- _TEXTE FOURNI_:
_____
Toutefois, la vision que présente le courant religieux quant à l’avenir du pays n’incite pas à l’optimisme parce qu’elle ne s’attache pas de manière primordiale à rattraper le progrès du monde qui nous entoure et qui a fait un long parcours. Le procédé emprunté par le parti au pouvoir a prouvé qu’il est resté prisonnier des anciennes pratiques qui ont lassé les gens et qui ne reflètent aucune volonté de changement. Tout ce que le parti a réussi à faire pour soutenir ses candidats c’est le fait d’envoyer les forces de l’ordre — ce qui n’était pas de leurs prérogatives — pour interdire aux électeurs de remplir leur devoir. Pourtant, le PND a appelé à maintes reprises au droit au vote pour ancrer la pratique démocratique.

En réalité, tout ceci prouve que les responsables de ce parti ne connaissent toujours pas les moyens de traiter raisonnablement avec les nouvelles données, non seulement dans le monde qui nous entoure mais également à l’intérieur de notre société même. Ainsi, le parti a perdu sa crédibilité politique et les gens ont commencé à se chercher une alternative. L’interdiction aux électeurs de se rendre aux urnes a engendré une contre-réaction. Cette manière d’agir a empêché l’électeur ordinaire de voter alors que celui de la tendance religieuse s’est entêté et n’a pas quitté les lieux jusqu’au moment de déposer son bulletin.

D’autre part, ceci a reflété une mauvaise image de la responsabilité qu’assume le PND dans la pratique démocratique non seulement vis-à-vis des médias étrangers et des télévisions, mais également face au citoyen égyptien. Ce dernier s’est rendu compte que tout ce qui l’attachait au parti au pouvoir n’était pas sérieux, ce qui a accru son manque de confiance dans le parti.

Parmi les procédés vétustes utilisés prouvant le manque de maturité politique figure celui d’ignorer et ne pas avoir pris en considération la réalité existante. Nous avons auparavant longtemps débattu de la forte présence de la tendance religieuse dans la rue égyptienne, mais les cercles au pouvoir minimisaient toujours cette présence, voire ils avaient tendance de l’ignorer. Surpris par le contraire lors des élections, tout ce que les leaders du PND ont fait de mieux c’est d’empêcher les électeurs de voter. Et lorsque ces moyens stériles ont échoué, les dirigeants ont alors focalisé les médias sur les inconvénients de l’accession d’un tel courant au pouvoir. Ainsi, la télé a commencé à inviter des personnalités qui étaient interdites des écrans égyptiens, entamant ainsi une croisade féroce contre eux, ce qui peut, le cas échéant, entraîner une contre-réaction. Les gens alors commençaient à sympathiser avec cette nouvelle tendance, objet de tant de critiques de la part du PND.
_____
- _DONNÉES FOURNIES_:
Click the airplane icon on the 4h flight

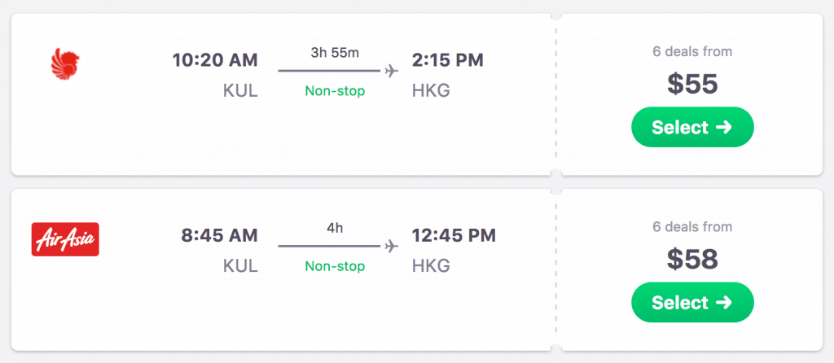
_____
- _CONSIGNE A_:
Relevez toutes les phrases du texte sur les élections égyptiennes qui contiennent le sigle « PND ».
- _CONSIGNE B_:
Recopiez le passage du texte sur les élections égyptiennes depuis « Toutefois, la vision » jusqu’à « la pratique démocratique. » inclus.
- _CONSIGNE C_:
Prolongez le texte sur les élections égyptiennes en reprenant après sa dernière phrase.

- _RÉPONSE ATTENDUE A_:
- Pourtant, le PND a appelé à maintes reprises au droit au vote pour ancrer la pratique démocratique.
- D’autre part, ceci a reflété une mauvaise image de la responsabilité qu’assume le PND dans la pratique démocratique non seulement vis-à-vis des médias étrangers et des télévisions, mais également face au citoyen égyptien.
- Surpris par le contraire lors des élections, tout ce que les leaders du PND ont fait de mieux c’est d’empêcher les électeurs de voter.
- Les gens alors commençaient à sympathiser avec cette nouvelle tendance, objet de tant de critiques de la part du PND.

- _RÉPONSE ATTENDUE B_:
Toutefois, la vision que présente le courant religieux quant à l’avenir du pays n’incite pas à l’optimisme parce qu’elle ne s’attache pas de manière primordiale à rattraper le progrès du monde qui nous entoure et qui a fait un long parcours. Le procédé emprunté par le parti au pouvoir a prouvé qu’il est resté prisonnier des anciennes pratiques qui ont lassé les gens et qui ne reflètent aucune volonté de changement. Tout ce que le parti a réussi à faire pour soutenir ses candidats c’est le fait d’envoyer les forces de l’ordre — ce qui n’était pas de leurs prérogatives — pour interdire aux électeurs de remplir leur devoir. Pourtant, le PND a appelé à maintes reprises au droit au vote pour ancrer la pratique démocratique.

- _RÉPONSE ATTENDUE C_:
Il y a, à ne pas en douter, beaucoup de dangers quant à l’arrivée d’une telle tendance au pouvoir dont le plus important serait le changement de la nature même de la vie des Egyptiens. Pour la première fois depuis des années, l’histoire égyptienne pourrait connaître cet Etat religieux qui est un phénomène étranger pour nous. Le calife a gouverné dans beaucoup de pays et n’a jamais pris l’Egypte comme centre. Lorsque le roi Farouq a essayé en 1936 d’organiser une cérémonie de couronnement à Al-Azhar, parce qu’il désirait le titre de calife, le Wafd, parti de la majorité de l’époque, a vivement contesté cela. Ce parti a compris la nature du peuple égyptien et de la vie politique bien plus que Farouq. Il s’est alors attaché à préserver le caractère civil du pouvoir. Ce qui n’était pas étrange pour un parti ayant réalisé l’unité nationale entre musulmans et coptes. Une des forces de ce peuple.

D’autre part, de nombreuses idées liées à la tendance religieuse expriment une régression intellectuelle non conforme au progrès ni à la construction d’un Etat moderne à laquelle nous aspirons. D’autant plus que les adeptes de ce courant ont métamorphosé la femme en un grand sac noir en lui couvrant les cheveux, le visage, et en faisant de sa voix un pêché. Ils sont allés encore plus loin en s’attaquant à la pensée, à la culture, à la musique, au cinéma, au théâtre et aux arts plastiques.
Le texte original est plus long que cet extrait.